Losing my sanity after switching from YAML to HOCON in a Ktor project

A picture of a long haired grey cat napping on a laptop sleeve.

Ktor has become my go-to framework for all the projects I start these days. This week, I wanted to setup a simple API, so I went on the Ktor website and created a project with the extensions I needed. Except I made a mistake: I configured the project to use YAML instead of HOCON as the configuration format. It was an easy mistake to fix, but once I deployed my project… all hell broke loose and nothing made sense anymore.

TL;DR: don’t add the “ktor-server-config-yaml” dependency to your Ktor project unless you plan on using YAML configuration files.

First of all, how did I fix the mistake? As the documentation states, you can configure a Ktor server using either code, a YAML file or an HOCON file. Personally, I much prefer HOCON to YAML1 so I simply renamed my application.yaml to application.conf, adapted the content to the new format and kept working on my API. As I mentioned, it was pretty easy to fix.
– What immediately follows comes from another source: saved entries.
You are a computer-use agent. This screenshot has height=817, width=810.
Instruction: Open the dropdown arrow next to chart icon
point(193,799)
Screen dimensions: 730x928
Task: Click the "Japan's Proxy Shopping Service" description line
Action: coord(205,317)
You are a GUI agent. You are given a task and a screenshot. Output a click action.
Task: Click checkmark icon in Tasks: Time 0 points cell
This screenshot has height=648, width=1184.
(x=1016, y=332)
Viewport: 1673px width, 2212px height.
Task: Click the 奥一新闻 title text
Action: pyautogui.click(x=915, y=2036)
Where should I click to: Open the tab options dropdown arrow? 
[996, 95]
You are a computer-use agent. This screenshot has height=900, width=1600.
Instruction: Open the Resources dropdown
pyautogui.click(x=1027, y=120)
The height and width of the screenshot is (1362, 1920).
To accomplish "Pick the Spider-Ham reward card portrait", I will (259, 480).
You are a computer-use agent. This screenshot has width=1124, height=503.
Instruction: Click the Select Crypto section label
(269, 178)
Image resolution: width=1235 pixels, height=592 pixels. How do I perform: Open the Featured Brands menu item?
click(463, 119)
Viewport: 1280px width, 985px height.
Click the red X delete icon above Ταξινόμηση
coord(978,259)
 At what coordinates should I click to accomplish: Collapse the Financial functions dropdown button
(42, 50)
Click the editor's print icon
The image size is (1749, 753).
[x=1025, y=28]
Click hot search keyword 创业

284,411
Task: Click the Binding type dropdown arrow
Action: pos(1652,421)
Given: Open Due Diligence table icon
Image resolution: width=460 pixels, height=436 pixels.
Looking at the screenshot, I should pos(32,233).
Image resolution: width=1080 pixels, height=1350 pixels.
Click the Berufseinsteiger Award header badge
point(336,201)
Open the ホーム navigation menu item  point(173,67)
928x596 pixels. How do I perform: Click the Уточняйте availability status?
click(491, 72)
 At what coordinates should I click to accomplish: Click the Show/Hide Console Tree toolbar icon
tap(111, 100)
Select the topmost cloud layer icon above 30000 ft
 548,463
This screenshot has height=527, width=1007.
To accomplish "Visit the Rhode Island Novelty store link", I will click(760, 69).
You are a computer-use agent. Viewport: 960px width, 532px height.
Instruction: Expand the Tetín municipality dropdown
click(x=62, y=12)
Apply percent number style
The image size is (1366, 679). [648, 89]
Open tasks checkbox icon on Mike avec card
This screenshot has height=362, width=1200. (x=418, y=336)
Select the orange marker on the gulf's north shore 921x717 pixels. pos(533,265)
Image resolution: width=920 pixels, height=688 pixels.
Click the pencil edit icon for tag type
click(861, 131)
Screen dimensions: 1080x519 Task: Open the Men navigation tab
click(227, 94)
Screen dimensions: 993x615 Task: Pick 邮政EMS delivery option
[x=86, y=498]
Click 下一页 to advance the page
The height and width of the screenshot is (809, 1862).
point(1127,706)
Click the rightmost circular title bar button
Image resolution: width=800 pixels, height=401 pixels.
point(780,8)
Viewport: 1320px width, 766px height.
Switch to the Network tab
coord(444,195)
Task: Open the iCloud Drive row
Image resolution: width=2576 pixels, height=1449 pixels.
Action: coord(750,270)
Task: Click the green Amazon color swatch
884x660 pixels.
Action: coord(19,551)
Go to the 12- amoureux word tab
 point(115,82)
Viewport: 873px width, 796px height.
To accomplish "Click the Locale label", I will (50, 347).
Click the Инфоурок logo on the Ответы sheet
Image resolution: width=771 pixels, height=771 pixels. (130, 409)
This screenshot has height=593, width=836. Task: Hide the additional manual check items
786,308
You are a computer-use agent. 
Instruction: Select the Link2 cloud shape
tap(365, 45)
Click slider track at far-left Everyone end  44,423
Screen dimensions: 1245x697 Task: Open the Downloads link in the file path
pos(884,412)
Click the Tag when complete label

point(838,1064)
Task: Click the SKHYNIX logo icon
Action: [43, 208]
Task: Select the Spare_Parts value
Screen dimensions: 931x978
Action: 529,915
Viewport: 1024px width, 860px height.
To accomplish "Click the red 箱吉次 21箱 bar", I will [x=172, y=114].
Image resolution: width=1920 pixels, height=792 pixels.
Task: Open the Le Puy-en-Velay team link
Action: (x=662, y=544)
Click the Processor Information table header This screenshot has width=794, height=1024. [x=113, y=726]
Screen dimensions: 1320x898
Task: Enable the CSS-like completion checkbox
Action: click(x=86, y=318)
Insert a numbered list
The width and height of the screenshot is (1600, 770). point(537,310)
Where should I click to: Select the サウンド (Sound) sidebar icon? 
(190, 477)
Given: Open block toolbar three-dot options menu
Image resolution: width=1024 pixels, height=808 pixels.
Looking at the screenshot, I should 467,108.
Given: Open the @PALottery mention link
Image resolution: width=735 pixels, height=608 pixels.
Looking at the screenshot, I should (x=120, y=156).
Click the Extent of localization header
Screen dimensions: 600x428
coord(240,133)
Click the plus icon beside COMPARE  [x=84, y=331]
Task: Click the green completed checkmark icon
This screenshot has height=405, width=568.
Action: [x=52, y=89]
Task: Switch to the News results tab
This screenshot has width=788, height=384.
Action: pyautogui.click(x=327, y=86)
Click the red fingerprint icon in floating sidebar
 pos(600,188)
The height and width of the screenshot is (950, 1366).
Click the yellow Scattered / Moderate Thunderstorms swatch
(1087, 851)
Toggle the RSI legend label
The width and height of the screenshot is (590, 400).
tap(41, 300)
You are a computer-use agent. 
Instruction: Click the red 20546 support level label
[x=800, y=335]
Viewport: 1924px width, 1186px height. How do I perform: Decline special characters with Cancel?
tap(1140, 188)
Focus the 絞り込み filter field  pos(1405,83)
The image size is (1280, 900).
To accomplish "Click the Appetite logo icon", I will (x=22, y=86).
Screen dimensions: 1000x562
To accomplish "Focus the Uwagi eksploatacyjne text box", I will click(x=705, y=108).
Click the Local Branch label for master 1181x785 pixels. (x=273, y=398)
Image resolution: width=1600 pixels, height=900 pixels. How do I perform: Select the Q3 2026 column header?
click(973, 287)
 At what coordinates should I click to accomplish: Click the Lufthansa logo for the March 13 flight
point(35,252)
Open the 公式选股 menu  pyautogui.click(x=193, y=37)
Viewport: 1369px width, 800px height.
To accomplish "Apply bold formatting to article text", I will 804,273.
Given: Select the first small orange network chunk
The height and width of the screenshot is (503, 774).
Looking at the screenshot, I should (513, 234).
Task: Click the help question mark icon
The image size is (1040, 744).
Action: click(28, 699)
As long as I ran the project locally or launched automated tests, everything went as expected. Unfortunately, once I deployed the app on my server, it would fail to start and print this error:

Exception in thread "main" java.lang.IllegalArgumentException: Neither port nor sslPort specified. Use command line options -port/-sslPort or configure connectors in application.conf

This was really strange because this is what my configuration file looked like:

ktor {
  application {
    modules = [codes.romain.ApplicationKt.module]
  }
  deployment {
    port = 8080
    port = ${?PORT}
  }
}

Of course there was a very easy solution to this, I could have just re-created a new project and moved my code into its new vessel, but I figured this was an opportunity to learn something new. Here is roughly what I did.

I host my projects on a self-hosted Dokku instance. I don’t use any of the herokuish buildpacks 2. Instead, I build docker images, publish them to a registry and ask Dokku to pull that new docker image via SSH. The first thing I wanted to do was pull the latest image and run it locally to see if the error was happening as well. Unsurprisingly, it did, so I moved on to the next test3.

Running the docker image locally shows the same error. Please enjoy the tag.
Running the docker image locally shows the same error. Please enjoy the tag.

Next, I ran the same command that I was running in my Dockerfile to create the jar on my machine. After creating the jar, I tried to run the server locally (with java -jar ...) and got the same error. I still wanted to inspect the jar, so I played around with unzip (since, you know, jar are mostly zip files) first to make sure that the configuration file was in there (it was), then to inspect its content and make sure I hadn’t somehow messed it up (I didn’t).

Showing the content of the bundled application.conf file using unzip
Showing the content of the bundled application.conf file using unzip

At this point it got really weird, fortunately it was time to call it quit for the night and have dinner, watch some TV and go to bed. It was really hard to forget about it thought, because I’ve been using this framework for a bit more than a year on a bunch of projects and this made no sense at all!

A few days later, it was time to face the problem again and try to understand what was going on, so I went back to the Ktor website, created a project using YAML configuration and replaced with a HOCON file, compiled the jar, tried to run it, and… it happened as well! At least I was sure that the issue wasn’t something I caused later in my own project. I created another project on the Ktor website, making sure that I selected HOCON as the config file this time and throw both project folders into Kaleidoscope: the only difference was the dependency on ktor-server-config-yaml. Everything else was the same.

Finally, I cloned the Ktor repository, started looking at the ApplicationConfig file, and learned a few interesting things. Ktor supports multiple configuration loaders (YAML, HOCON…) and will iterate through them until one doesn’t return null after loading the configuration file. When I looked at the YAML configuration loader, I noticed one of those weird “META-INF” folders with a service configured in there to automatically load the YAML configuration loader.

I know enough about those META-INF folders to know that I wouldn’t be able to explain how they work or what they’re used for, but I knew that was the solution to my problem.

I removed the dependency to ktor-server-config-yaml from my project and the problem went away.

What’s Next?

I’m glad I took the time to investigate this issue and not just move past it. I learned a few things along the way about the Ktor internals, so that’s cool. I’m still not sure I understand why it didn’t work, so I’m planning to dig a little deeper into those different config loaders. I’ll make sure to write about it if I find something interesting.

Honestly, this is giving me an itch to contribute to the documentation or Ktor itself at some point. We’ll see!

  1. but I’m not really willing to fight you over it. 

  2. Which mostly means I don’t build and run my project on the same server 

  3. Although to be truly thorough, I rebuilt the image locally first.